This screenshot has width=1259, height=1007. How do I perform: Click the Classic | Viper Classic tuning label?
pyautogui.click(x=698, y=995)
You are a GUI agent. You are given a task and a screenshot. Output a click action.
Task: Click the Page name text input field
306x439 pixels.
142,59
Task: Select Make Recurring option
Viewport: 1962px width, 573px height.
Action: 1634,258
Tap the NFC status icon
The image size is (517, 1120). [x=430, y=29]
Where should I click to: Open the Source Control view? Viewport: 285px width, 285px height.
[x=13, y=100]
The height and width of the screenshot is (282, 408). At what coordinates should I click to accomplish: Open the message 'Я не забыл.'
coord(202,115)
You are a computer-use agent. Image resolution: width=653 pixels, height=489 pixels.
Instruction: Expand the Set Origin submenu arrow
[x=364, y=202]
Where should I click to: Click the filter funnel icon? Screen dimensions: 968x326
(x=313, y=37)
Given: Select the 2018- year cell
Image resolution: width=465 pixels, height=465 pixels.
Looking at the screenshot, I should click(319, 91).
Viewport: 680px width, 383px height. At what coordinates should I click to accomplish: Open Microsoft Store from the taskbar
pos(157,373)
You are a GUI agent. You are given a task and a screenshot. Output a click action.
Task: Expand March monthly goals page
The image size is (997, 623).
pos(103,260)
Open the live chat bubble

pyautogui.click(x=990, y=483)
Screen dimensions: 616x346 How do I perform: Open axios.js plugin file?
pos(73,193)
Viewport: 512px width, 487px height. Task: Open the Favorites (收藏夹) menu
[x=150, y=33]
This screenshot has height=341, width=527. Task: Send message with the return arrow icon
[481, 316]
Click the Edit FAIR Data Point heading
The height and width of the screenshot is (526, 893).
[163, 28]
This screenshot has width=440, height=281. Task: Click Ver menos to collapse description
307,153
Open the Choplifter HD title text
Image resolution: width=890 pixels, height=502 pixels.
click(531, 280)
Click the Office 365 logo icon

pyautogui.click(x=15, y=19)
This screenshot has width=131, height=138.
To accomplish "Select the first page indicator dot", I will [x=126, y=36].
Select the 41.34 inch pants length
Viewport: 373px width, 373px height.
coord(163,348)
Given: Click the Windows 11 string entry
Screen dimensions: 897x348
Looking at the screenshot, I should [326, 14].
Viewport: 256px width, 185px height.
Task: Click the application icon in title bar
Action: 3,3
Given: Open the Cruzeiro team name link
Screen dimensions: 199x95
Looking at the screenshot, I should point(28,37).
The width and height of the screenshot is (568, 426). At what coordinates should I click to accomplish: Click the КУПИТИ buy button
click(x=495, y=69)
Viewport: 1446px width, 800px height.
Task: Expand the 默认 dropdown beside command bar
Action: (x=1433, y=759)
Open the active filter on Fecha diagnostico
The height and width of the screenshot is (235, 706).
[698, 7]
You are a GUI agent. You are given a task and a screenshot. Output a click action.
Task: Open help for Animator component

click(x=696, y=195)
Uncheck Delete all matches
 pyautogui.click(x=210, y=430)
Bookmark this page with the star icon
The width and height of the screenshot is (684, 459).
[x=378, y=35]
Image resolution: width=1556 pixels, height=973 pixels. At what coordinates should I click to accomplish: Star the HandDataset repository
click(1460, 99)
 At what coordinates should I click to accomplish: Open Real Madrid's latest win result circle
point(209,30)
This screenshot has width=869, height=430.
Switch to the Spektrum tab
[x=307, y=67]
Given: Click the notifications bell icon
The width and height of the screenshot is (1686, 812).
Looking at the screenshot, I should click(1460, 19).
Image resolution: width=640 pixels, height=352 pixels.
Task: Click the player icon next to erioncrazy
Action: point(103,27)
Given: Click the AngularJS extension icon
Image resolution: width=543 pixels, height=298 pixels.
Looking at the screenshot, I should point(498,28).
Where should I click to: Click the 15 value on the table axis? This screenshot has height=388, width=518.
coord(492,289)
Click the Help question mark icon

> **ABOUT THIS EXERCISE**: Search the data for the string "name". List each line that has it.

> **ANSWER FOR THIS EXERCISE**:
Task: Click the Page name text input field
Given: Open the Cruzeiro team name link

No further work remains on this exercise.